On 13 September, Dr George Bagster Phillips described the body as he observed it at 6:30 am in the back yard of 29 Hanbury Street:

The left arm was placed across the left breast. The legs were drawn up, the feet resting on the ground, and the knees turned outwards. The face was swollen and turned on the right side. The tongue protruded between the front teeth, but not beyond the lips. The tongue was evidently much swollen. The front teeth were perfect as far as the first molar, top and bottom and very fine teeth they were. The body was terribly mutilated ... the stiffness of the limbs was not marked but was evidently commencing.

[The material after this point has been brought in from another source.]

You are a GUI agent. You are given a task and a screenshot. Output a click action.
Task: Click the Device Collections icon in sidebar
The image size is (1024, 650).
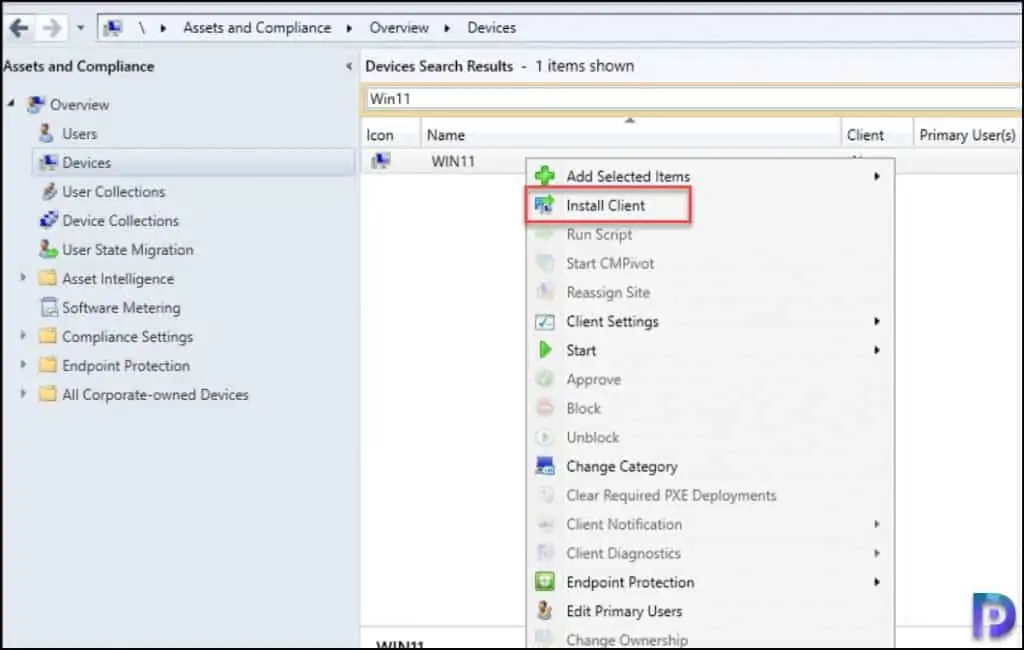47,221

He noticed that the throat was dissevered deeply; that the incision through the skin were jagged and reached right round the neck ... On the wooden paling between the yard in question and the next, smears of blood, corresponding to where the head of the deceased lay, were to be seen. These were about 14 inches from the ground, and immediately above the part where the blood from the neck lay. ...

The instrument used at the throat and abdomen was the same. It must have been a very sharp knife with a thin narrow blade and must have been at least 6 to 8 inches in length, probably longer. He should say that the injuries could not have been inflicted by a bayonet or a sword bayonet. They could have been done by such an instrument as a medical man used for post-mortem purposes, but the ordinary surgical cases might not contain such an instrument. Those used by the slaughtermen, well ground down, might have caused them. He thought the knives used by those in the leather trade would not be long enough in the blade. There were indications of anatomical knowledge ... he should say that the deceased had been dead at least two hours, and probably more when he first saw her but it was right to mention that it was a fairly cool morning and that the body would be more apt to cool rapidly from its having lost a great quantity of blood. There was no evidence ... of a struggle having taken place. He was positive the deceased entered the yard alive ...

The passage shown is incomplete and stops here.